Another source of hydrogen is water (H20) via electrolysis. The above schematic suggests it takes 39.4MWh of electricity to produce 1.1 tons of hydrogen which when burned only produces 33MW of usable energy. You’d be better off just using the electricity. The carbon produced is solid and goes to landfill which environmentalists keep telling us is bad.
On the graphic, prices are in Dollars and based on US gas and electricity prices which are lower than in the UK. Therefore, we shall ignore that calculation and reference Carbon Commentary who claim the cost price per kilowatt-hour of hydrogen is just over 7.5 Euro cents (6.34p). The retail price will be much higher, meaning hydrogen looks to be much more than twice as expensive as natural gas.
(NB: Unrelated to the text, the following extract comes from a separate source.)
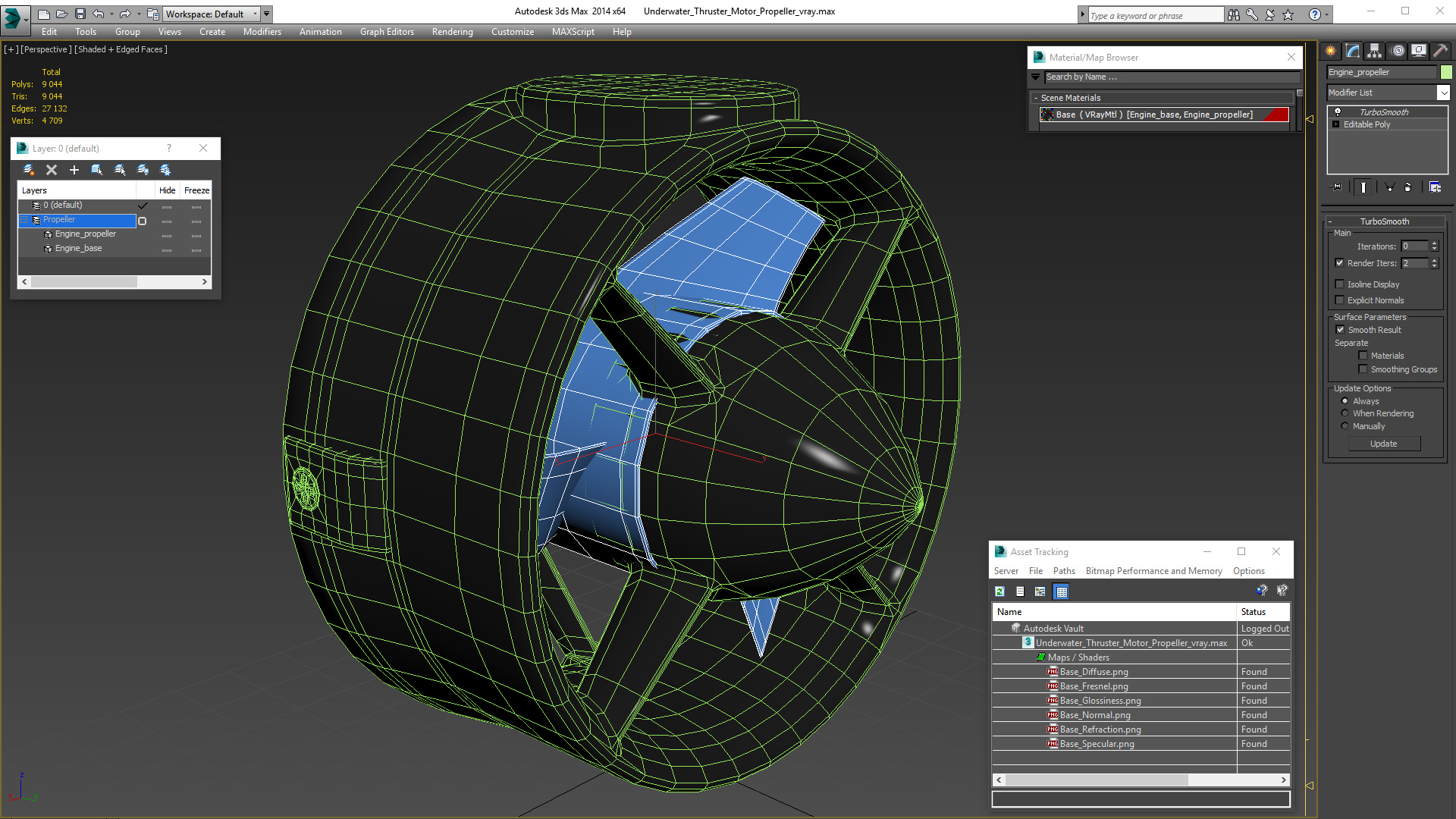
Task: Open the Rendering menu
Action: click(x=452, y=32)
Your author’s gas tariff is 3.83p/KWh excluding, as Carbon Commentary’s figures will, VAT and the standing charge.
Carbon dioxide is handy stuff and has a thousand and one uses but is already produced via existing chemical processes including capture. Capturing and storing CO2 just for the sake of it is difficult, expensive and uses lots of precious energy. Not all of the CO2 is captured anyway, and what is has to be scrubbed via chemical processes to remove all of the other contents of natural gas and the byproducts of combustion.
Beyond carbonphobia, what is the point? It is estimated in 2019 US greenhouse gas emissions were 6.5 billion metric tons. What else can you do with it other than release it into the atmosphere in the form of a gas to be recycled into oxygen by plants?
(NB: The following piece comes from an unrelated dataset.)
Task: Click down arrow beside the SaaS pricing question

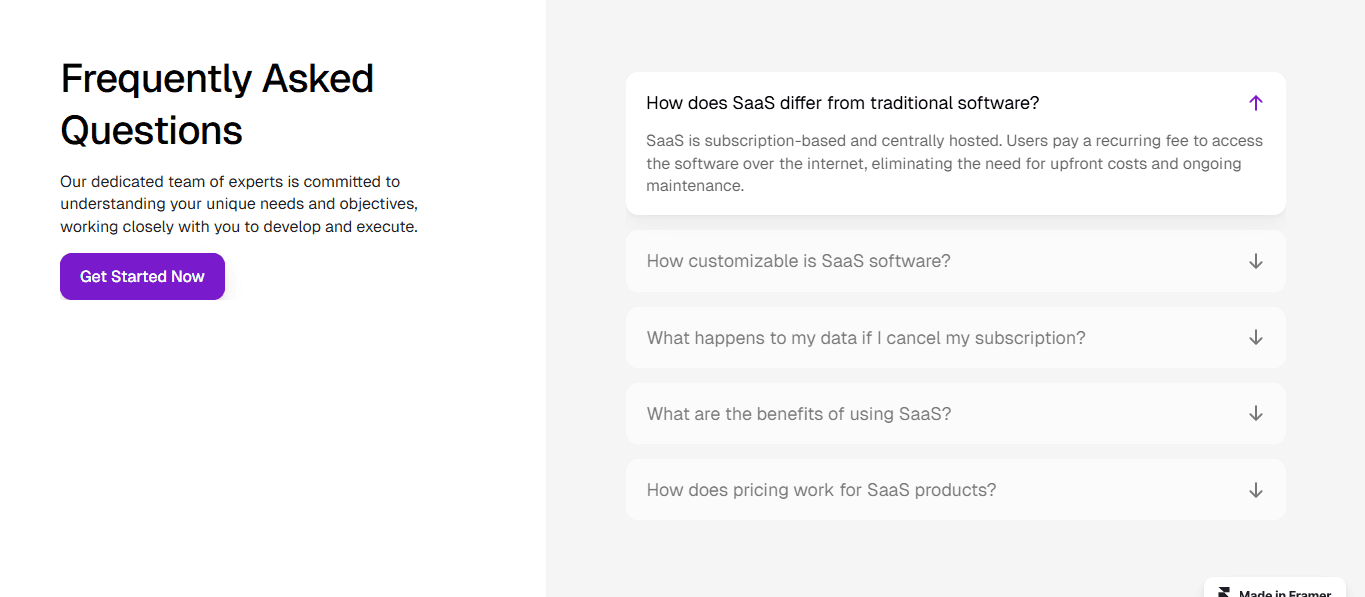Action: click(1256, 490)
Incidentally, if Puffins think 6.5 billion tons sounds a lot, the atmosphere weighs 5.5 million billion (ie 5.5 quadrillion) tons.
The plants might not even notice let alone thank us.
Follow the Science
Only 0.8% of the world’s population lives in the UK. Just 3.3% of the world’s economic activity takes place here, most of it in services rather than in high-carbon producing manufacturing and heavy industries. We consume 0.5% of the world’s coal and 1.2% of the world’s electricity. Only 0.04% of the earth’s atmosphere is CO2. According to government statistics, the 2010s were colder than the 2000s.
What happens here makes no difference to the global climate. The UK commitment to carbon zero is a farce.
By all means, insulate your homes and save money. But insulation-max is a nonsense, requiring another layer of masonry to be built around the outside of your house. The place has to be hermetically sealed and new equipment installed to dehumidify the resulting ventilation free space. All doors and windows have to be replaced. Your house will have to be dug up to install the heat pump, wider pipes and bigger radiators. The heat pump will not heat the dwelling and residents will be buying electricity at 20p/KWh (instead of gas a 3.83p/KWh) to make up the difference. In Italy, insulation-max is budgeted at E100,000+ per family home. This is unaffordable except for a small number of government-funded virtue signalling dwellings.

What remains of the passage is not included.